# [Exercise brief]
Set down word for word the lines that begin the entries and run through the line containing "is (2464, 1495).". Give nothing further.

[[ Recorded data open ]]

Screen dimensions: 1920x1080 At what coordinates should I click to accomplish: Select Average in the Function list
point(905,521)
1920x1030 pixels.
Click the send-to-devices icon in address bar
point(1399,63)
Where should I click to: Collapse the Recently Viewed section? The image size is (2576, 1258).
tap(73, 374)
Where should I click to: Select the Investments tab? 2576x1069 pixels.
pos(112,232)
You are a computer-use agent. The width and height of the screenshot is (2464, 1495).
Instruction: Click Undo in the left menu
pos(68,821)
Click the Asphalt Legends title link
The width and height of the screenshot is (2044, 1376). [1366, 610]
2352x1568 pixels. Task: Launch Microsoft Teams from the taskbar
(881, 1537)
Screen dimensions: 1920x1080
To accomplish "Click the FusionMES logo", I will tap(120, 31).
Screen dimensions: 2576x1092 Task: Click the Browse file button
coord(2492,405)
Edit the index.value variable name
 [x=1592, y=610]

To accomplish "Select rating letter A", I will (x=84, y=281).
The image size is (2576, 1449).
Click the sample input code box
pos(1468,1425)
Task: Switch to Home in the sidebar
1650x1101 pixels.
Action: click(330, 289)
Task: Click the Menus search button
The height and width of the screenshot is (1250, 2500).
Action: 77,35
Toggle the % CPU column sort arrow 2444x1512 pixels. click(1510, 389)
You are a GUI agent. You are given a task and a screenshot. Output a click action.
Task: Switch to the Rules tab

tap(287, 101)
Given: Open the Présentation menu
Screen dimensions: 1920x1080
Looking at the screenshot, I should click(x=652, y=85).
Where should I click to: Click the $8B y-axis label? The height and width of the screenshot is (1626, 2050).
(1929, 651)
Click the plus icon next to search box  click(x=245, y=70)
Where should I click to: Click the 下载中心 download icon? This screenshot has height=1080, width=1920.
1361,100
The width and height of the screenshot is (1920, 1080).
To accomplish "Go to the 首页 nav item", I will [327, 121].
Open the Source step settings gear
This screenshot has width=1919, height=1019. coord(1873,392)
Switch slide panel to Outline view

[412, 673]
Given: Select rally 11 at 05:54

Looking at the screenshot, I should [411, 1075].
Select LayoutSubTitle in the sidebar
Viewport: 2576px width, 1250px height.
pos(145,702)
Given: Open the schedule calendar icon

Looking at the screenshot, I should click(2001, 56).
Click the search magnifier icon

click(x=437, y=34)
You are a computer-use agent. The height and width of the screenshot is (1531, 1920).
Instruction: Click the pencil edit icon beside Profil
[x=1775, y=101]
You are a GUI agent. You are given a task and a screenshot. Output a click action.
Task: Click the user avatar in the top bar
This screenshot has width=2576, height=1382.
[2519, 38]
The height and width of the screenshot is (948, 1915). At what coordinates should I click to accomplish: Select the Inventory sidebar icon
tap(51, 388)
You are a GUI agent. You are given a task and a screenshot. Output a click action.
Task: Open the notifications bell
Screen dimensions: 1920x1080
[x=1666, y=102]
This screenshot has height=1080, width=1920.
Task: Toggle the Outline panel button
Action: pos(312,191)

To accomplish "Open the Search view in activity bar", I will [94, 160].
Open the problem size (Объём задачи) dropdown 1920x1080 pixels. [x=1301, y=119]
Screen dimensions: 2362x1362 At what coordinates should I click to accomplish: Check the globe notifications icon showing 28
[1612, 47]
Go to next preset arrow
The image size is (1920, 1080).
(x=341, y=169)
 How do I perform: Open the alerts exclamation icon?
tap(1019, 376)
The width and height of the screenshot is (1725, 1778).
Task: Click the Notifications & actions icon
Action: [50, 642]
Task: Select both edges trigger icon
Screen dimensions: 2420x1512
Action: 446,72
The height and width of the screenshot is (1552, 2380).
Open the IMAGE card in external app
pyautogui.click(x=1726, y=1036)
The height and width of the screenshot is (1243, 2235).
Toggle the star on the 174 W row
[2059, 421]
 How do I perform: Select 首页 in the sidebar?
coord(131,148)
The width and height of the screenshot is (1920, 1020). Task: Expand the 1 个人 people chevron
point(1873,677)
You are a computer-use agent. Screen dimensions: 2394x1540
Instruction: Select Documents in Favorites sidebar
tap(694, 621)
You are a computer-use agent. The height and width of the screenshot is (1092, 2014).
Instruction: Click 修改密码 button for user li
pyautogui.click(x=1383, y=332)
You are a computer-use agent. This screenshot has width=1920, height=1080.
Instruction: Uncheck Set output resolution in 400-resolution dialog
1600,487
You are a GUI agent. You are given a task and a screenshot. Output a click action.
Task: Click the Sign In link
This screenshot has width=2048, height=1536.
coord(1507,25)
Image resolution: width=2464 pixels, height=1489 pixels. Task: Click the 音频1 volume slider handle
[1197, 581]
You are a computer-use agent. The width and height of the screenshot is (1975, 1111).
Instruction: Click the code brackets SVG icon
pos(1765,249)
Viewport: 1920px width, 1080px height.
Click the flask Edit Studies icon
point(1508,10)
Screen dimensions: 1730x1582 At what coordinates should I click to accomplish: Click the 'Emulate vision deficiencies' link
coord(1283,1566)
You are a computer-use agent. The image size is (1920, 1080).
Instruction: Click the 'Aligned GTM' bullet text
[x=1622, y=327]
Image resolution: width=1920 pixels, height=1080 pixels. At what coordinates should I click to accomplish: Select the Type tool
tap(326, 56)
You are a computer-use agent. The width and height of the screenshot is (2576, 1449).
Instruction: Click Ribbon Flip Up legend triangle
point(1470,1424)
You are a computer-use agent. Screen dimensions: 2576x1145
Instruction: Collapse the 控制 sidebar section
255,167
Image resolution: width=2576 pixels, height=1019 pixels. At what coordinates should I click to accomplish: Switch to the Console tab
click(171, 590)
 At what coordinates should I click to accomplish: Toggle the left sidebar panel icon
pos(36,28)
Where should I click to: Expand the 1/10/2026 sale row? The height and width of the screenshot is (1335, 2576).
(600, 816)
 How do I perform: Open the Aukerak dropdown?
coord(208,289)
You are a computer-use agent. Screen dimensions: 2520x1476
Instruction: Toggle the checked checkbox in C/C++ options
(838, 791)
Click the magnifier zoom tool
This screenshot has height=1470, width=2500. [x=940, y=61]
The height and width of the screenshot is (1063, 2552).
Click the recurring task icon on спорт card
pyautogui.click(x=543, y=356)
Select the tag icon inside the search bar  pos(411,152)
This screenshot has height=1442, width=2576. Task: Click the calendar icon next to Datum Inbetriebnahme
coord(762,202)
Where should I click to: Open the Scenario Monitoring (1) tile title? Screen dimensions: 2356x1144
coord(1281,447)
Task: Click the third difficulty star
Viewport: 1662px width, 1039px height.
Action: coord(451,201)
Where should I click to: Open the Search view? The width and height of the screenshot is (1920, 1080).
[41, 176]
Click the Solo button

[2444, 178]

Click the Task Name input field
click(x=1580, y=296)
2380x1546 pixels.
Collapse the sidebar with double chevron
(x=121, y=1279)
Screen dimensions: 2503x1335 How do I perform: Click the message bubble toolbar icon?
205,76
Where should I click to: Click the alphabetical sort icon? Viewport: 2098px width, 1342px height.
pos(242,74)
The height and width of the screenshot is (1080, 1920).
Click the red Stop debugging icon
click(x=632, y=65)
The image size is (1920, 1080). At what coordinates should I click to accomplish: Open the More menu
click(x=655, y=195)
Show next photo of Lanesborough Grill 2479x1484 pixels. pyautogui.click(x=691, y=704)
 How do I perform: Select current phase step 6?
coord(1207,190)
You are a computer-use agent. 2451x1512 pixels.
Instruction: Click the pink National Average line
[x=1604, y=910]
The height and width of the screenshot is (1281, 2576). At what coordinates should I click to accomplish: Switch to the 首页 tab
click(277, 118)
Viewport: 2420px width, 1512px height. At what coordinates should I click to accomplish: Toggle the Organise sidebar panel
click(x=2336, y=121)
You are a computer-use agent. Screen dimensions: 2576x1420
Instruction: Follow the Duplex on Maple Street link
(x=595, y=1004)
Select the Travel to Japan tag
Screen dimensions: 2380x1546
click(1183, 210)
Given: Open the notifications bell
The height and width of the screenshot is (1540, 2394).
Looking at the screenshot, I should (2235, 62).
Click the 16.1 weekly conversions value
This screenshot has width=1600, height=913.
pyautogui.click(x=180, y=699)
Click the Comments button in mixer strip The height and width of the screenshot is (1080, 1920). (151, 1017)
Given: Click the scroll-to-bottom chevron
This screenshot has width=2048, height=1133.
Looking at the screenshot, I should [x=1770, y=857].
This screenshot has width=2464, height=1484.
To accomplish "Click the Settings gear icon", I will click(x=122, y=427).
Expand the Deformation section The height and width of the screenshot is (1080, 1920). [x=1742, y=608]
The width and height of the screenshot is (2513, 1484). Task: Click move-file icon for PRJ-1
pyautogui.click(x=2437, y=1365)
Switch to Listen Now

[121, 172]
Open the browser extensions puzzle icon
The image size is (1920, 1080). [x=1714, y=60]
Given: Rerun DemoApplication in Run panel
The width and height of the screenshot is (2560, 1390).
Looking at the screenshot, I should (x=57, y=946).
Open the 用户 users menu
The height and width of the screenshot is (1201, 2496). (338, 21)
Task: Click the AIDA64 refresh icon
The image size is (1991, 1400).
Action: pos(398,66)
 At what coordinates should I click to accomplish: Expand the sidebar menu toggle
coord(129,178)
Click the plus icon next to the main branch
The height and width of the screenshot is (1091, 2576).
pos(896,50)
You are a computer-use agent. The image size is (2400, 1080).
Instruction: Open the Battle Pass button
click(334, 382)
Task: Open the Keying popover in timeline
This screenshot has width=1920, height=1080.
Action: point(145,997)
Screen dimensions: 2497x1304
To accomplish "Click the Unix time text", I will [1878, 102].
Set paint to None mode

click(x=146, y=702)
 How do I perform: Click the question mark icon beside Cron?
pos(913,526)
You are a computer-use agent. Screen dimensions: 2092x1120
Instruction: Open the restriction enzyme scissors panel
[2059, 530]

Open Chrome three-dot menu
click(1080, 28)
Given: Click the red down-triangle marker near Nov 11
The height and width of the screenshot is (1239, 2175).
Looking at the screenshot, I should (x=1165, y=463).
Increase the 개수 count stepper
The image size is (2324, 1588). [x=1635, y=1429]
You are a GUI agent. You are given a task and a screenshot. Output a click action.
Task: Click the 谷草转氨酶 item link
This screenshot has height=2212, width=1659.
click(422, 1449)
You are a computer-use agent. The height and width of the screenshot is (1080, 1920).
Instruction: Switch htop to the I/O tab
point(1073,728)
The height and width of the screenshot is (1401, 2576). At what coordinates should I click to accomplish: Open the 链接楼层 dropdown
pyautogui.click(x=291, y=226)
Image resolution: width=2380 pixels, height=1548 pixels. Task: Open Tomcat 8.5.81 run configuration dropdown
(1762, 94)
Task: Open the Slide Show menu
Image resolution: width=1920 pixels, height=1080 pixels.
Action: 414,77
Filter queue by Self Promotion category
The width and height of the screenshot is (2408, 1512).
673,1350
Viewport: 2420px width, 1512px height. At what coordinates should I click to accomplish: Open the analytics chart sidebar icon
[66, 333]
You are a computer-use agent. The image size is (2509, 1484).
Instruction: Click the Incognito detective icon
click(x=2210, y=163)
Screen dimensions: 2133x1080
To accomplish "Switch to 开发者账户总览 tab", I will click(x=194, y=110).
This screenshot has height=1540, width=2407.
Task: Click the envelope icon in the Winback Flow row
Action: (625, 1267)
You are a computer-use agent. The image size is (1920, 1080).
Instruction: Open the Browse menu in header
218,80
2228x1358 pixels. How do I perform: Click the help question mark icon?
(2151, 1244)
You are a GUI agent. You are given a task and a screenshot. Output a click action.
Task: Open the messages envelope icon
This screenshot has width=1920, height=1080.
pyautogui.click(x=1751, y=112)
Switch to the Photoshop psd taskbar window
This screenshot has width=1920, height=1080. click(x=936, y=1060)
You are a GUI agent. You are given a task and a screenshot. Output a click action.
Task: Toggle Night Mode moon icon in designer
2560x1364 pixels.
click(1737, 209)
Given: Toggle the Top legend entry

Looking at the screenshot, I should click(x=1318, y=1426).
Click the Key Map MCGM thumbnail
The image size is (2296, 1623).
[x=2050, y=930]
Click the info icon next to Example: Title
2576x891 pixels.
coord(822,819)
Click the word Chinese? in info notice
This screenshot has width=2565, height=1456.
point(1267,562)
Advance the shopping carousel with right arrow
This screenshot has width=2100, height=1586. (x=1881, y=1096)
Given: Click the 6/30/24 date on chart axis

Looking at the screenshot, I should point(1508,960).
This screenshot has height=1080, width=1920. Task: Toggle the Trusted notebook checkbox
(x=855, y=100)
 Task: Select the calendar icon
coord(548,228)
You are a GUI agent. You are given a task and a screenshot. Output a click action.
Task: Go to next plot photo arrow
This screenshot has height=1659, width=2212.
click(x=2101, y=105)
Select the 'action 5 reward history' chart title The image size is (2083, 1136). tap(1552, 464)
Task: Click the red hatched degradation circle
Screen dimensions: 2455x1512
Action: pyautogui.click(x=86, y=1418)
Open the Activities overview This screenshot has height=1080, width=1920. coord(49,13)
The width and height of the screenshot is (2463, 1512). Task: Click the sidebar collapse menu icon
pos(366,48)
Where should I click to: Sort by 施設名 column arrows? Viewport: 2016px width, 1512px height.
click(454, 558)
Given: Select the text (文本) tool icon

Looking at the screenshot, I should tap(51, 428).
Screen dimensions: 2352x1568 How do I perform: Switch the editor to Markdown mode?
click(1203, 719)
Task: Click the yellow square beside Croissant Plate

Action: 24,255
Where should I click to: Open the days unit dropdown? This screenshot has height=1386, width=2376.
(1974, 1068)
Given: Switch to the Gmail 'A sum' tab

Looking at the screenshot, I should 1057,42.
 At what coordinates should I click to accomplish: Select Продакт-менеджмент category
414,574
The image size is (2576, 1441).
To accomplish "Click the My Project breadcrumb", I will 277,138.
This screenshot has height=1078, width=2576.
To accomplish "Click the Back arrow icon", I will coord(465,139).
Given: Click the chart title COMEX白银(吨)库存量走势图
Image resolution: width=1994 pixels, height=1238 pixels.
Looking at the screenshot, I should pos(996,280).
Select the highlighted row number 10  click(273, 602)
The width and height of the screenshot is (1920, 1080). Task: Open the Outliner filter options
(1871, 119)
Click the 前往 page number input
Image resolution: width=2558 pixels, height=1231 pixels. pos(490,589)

[[ Recorded data closed ]]

# [Solved exercise]
Screen dimensions: 1920x1080 At what coordinates should I click to accomplish: Select Average in the Function list
point(905,521)
1920x1030 pixels.
Click the send-to-devices icon in address bar
point(1399,63)
Where should I click to: Collapse the Recently Viewed section? The image size is (2576, 1258).
tap(73, 374)
Where should I click to: Select the Investments tab? 2576x1069 pixels.
pos(112,232)
You are a computer-use agent. The width and height of the screenshot is (2464, 1495).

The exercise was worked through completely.